Body of Work

Evolving artist seeks to “embrace my weirdness.”

Writer: Brianne Sanchez
Photographer: Karla Conrad

Since moving to Des Moines from Los Angeles, artist Hannah Sung has found the space and support to explore new creative avenues.

Hannah Sung had had enough of Los Angeles.

Creating illustrations for movie promotions, she was becoming burned out and bitter by the churn of production in the marketing side of the industry.

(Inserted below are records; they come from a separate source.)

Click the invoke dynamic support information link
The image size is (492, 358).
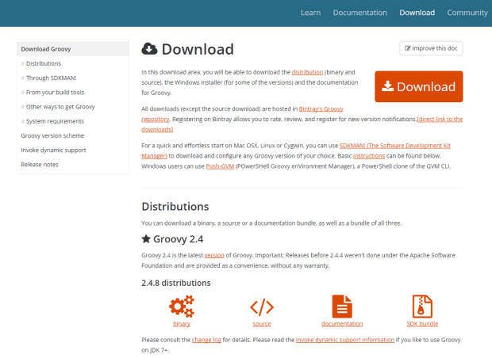click(344, 340)
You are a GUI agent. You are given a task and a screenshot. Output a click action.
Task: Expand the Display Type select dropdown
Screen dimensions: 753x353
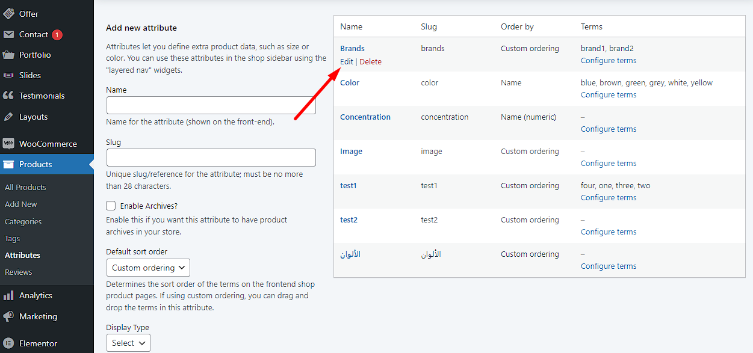(128, 343)
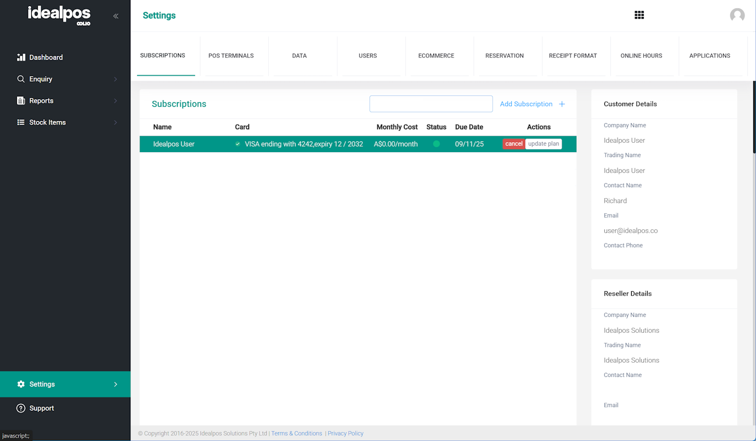This screenshot has height=441, width=756.
Task: Open the Receipt Format tab
Action: [x=573, y=56]
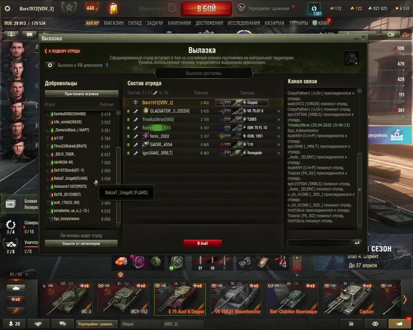Click the info icon beside VIII division
Screen dimensions: 413x330
click(x=107, y=65)
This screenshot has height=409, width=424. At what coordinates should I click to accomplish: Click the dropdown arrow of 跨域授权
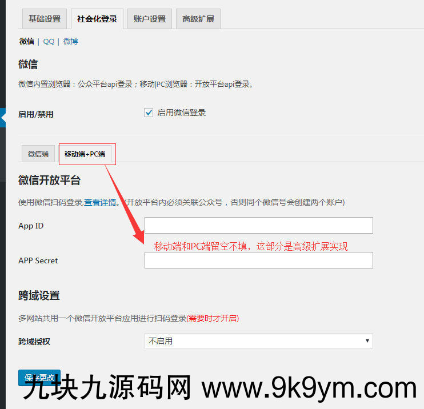(x=367, y=341)
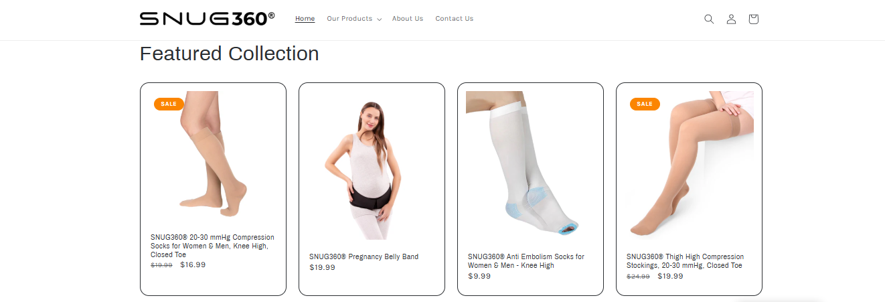Click SALE badge on thigh high stockings
The height and width of the screenshot is (302, 885).
point(645,104)
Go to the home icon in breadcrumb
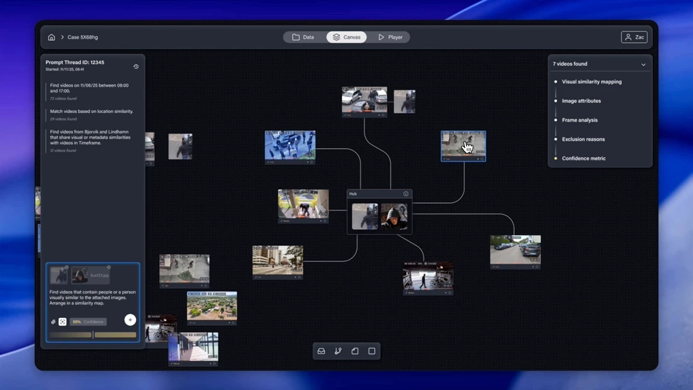 pyautogui.click(x=51, y=38)
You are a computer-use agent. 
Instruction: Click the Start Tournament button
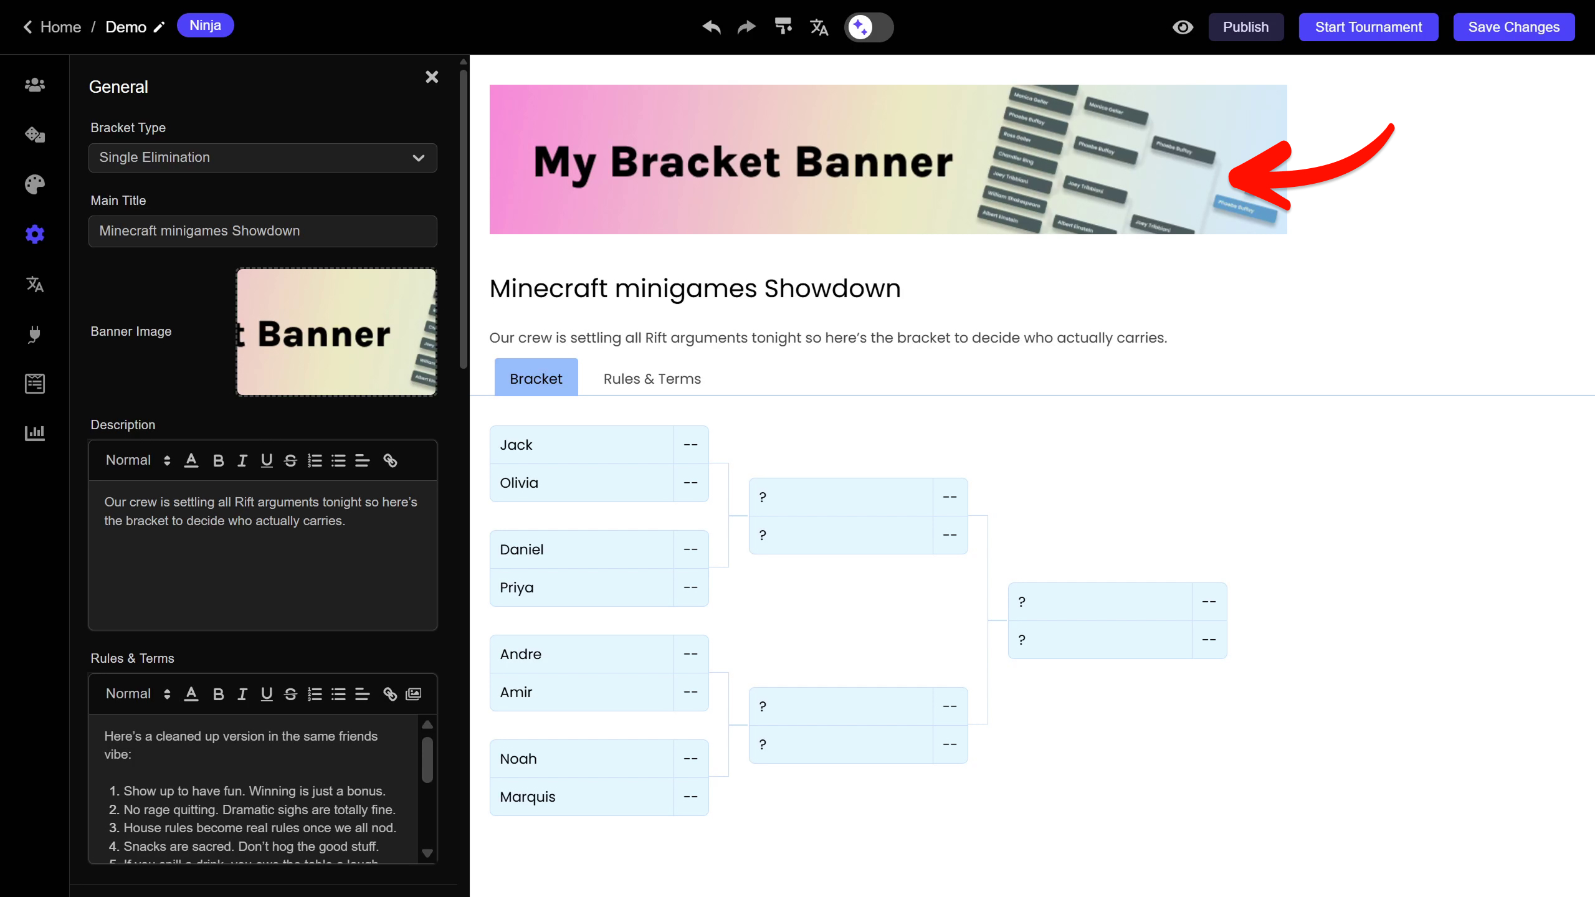[1368, 27]
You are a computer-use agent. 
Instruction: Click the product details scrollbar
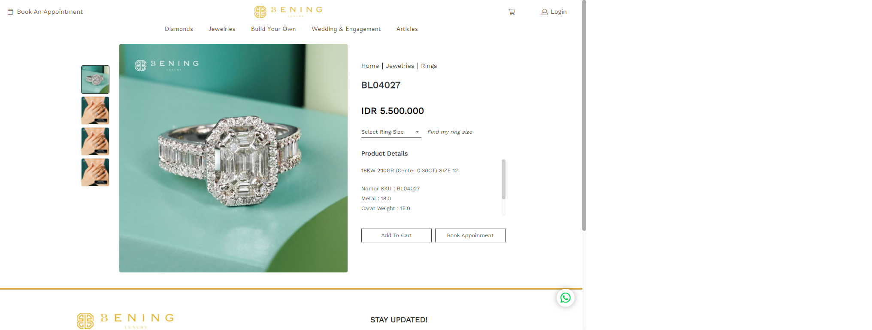coord(503,180)
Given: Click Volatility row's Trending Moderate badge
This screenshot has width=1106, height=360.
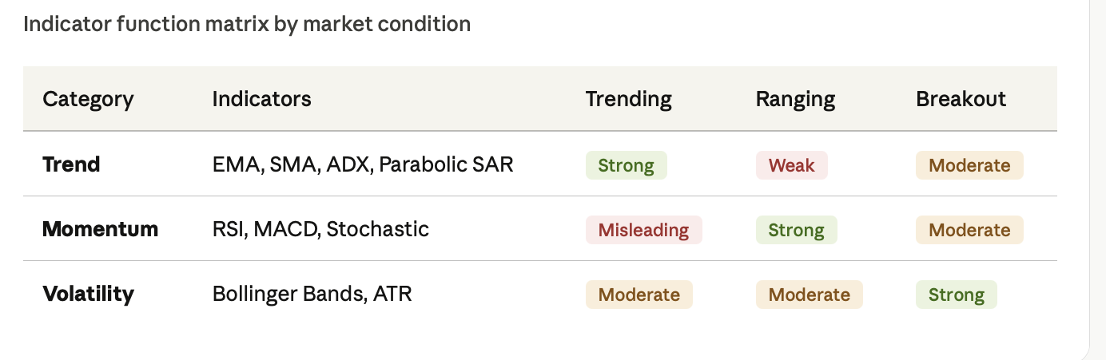Looking at the screenshot, I should point(639,295).
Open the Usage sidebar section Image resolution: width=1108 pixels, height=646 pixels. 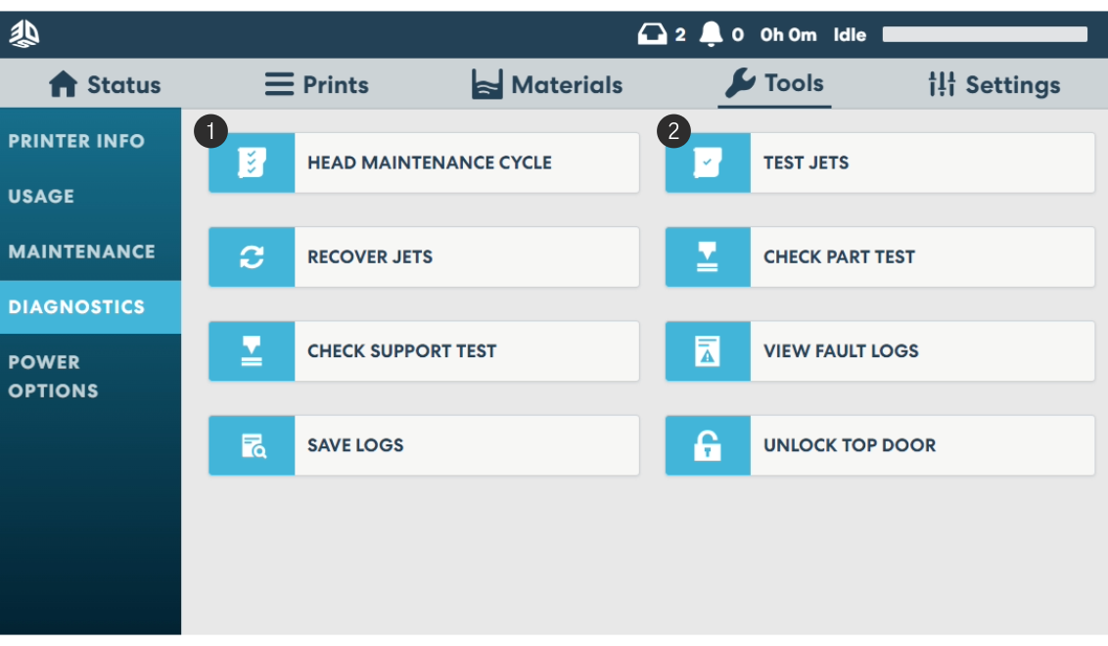click(x=41, y=196)
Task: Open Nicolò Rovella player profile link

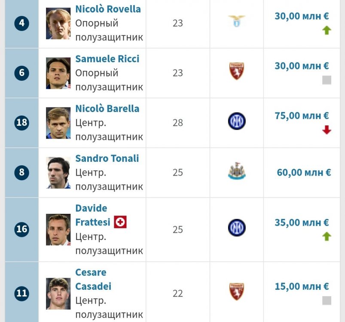Action: [108, 9]
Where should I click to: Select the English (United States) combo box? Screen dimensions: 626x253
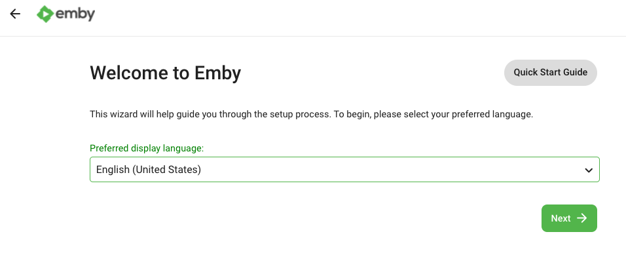point(344,170)
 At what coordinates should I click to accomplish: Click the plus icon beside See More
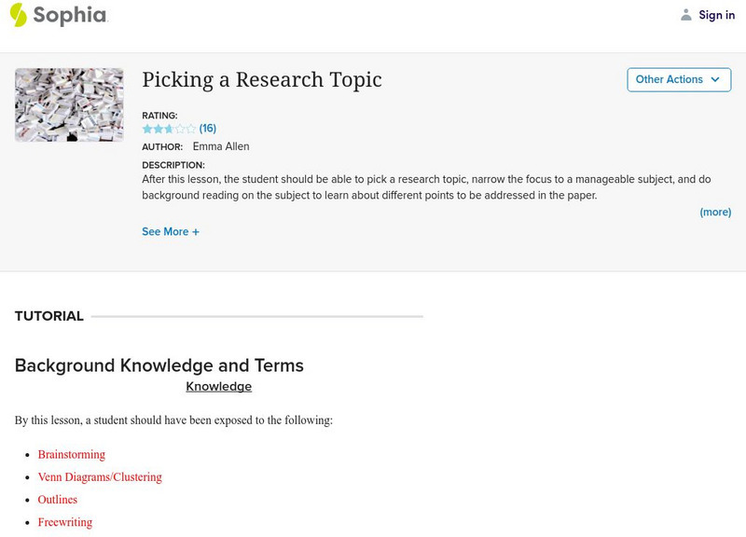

Colleagues like the artist J.A.W. Cooper were branching out to create their own fine art, but Sung felt compelled to take on any commercial job that came her way.

“I realized that if I don’t appreciate myself as an artist and I don’t value myself, who is going to?” asks Sung, 31.

Although she was born in Seattle, Sung lived most of her childhood in South Korea. The family settled back stateside in California when she was 15, and cartoons were her first English teachers. She loved Sailor Moon and SpongeBob SquarePants, and ultimately studied illustration and animation at California State University, Long Beach.

Illustration “was more of an obsession than a passion back then,” Sung says. “I was very driven to get into the animation and cartoon studio industry. I was trying to impress my parents, who felt that if you don’t make money as an artist, then you’re a loser.”

When she met her husband, Brad Podray, in 2015, it was a turning point from what Sung describes as a repressive, abusive childhood.

“I never knew how to be brave about being OK with not pleasing everyone,” Sung says. “I started to feel the necessity of having self-love and to really embrace my weirdness.”

The couple traveled to Iowa for Podray’s work as an orthodontist, and Sung was attracted by the slower pace and affordability—a combination that would allow her to focus more on creating for herself than on simply satisfying clients.

“I decided I should move somewhere else to find my own peace,” Sung says. “I thought Des Moines was perfect. I see how much happier people are here. I see people have time for themselves.”

Although she still works remotely for some of the same Los Angeles-based studios, Sung quickly found plugging into Des Moines’ art scene was a matter of scouting opportunities on social media, then showing up at events and talking to people. She became friends with the artist Monica Cohen, a New York transplant to Iowa, and they collaborated on Cohen’s second Limited Space show, a pop-up art and dance event.

“It was a party,” Sung says. “I saw there was a lot of traction there.”

Her initial exhibition came when someone suggested Sung to Mainframe Studios’ executive director, Siobhan Spain, for a “game art”- themed First Friday show at the venue.

“For some reason I just wanted to make a lot of boobs out of papier-mâché,” Sung says. “I made a whole installation piece out of it.”

Spain was supportive, and Sung’s “booble” body of work was born. Soon she was sewing giant boobs, embroidering beaded nipples onto T-shirts and making abstract boob-themed pins.

Sung is “just very different and yet brings out things in everyone,” says Scott Berry, who met Sung at her Mainframe debut and has since become a friend. “She’s sensual without being overtly sexual. She is an attractor, and she has a clever sense of shocking reality.”

Sung even carried the booble work on a trip to Korea for performance art where she stood blindfolded and covered in plush boob-shaped pieces in a political square.

“I felt empowered and I felt like I was empowering other women,” Sung says.

Whereas her previous art was more private and inspired by sadness and regret, her current passion
is body positivity.

Beyond boobles, Sung has been experimenting with henna. Taye Anne Rose, a friend and collaborator, recently offered herself up to Sung as a canvas for temporary tattoos on her face and chest that celebrated womanhood and the concept of desexualizing body parts.

In a time-lapse video posted to the Instagram account @pinkmeowface, Sung applies her work while chatting with Rose. The video is intimate and raw, and the photos from the session at Whistler Studio (a rentable photo studio in the East Village) celebrate the dimples and stretch marks and curves and skin tones of her models as much as the art adorning the bodies. Art, it seems, is as much a way for Sung to touch and connect with people to unlock what’s in them as it is for her to express herself.

“Hannah has traveled so much and gets perspectives from so many different people, and she takes those to grow her art,” Rose says. “Her energy is beautiful and amazing.”

Sung’s “booble” work is meant to convey a body-positive message. Model: Leah Kim.

One of Sung’s newest projects is experimenting with henna, using the body as a canvas. Models: Taye Anne Rose and Carl Wilkinson.